Grants We Funded

Abstract
Since the late 1800s, many methods for reconstructing non-ossifying adult calvarial defects have been developed. Yet, the search for the source of donor materials continues. Recent findings have suggested that adipose tissue, capable of in vitro adipogenic, osteogenic, chondrogenic, and neurogenic differentiation, could contain multi potent stromal progenitor cells. These findings opened new possibilities for reconstruction of calvarial defects using tissue engineering and cell-based therapies. While much interest has been generated over the multilineage potential of these adipose-derived mesenchymal stromal cells (ADMSCs), very little is known about the effect of tissue donor age on the biology or function of ADMSCs.

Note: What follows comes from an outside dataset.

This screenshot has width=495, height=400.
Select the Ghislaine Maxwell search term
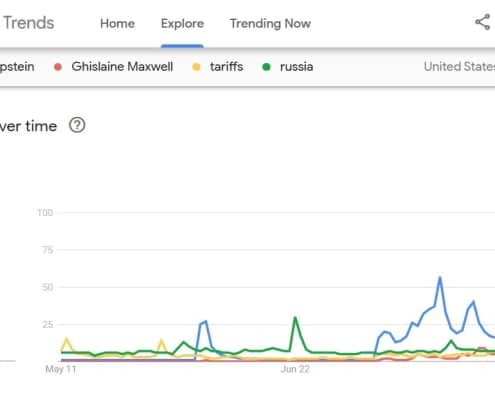pyautogui.click(x=122, y=67)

We hypothesize that juvenile and adult ADMSCs have different biologic profiles and thus different abilities to re-ossify calvarial defects. In the first Specific Aim, we will determine the differences in the molecular biology of juvenile and adult ADMSCs undergoing osteogenesis differentiation. Alterations in osteogenic gene expression will be assessed using micro array technology and quantitative, real-time RT-PCR. In the Second Specific Aim, we will utilize an established mouse critical size calvarial defect model to determine the ability of juvenile and adult ADMSCs to re-ossify critical size calvarial defects. The research proposed in this application will help to direct future strategies in cell-based therapies for calvarial healing. This will facilitate the development of novel, clinically applicable techniques with which to reconstruct non-healing calvarial defects.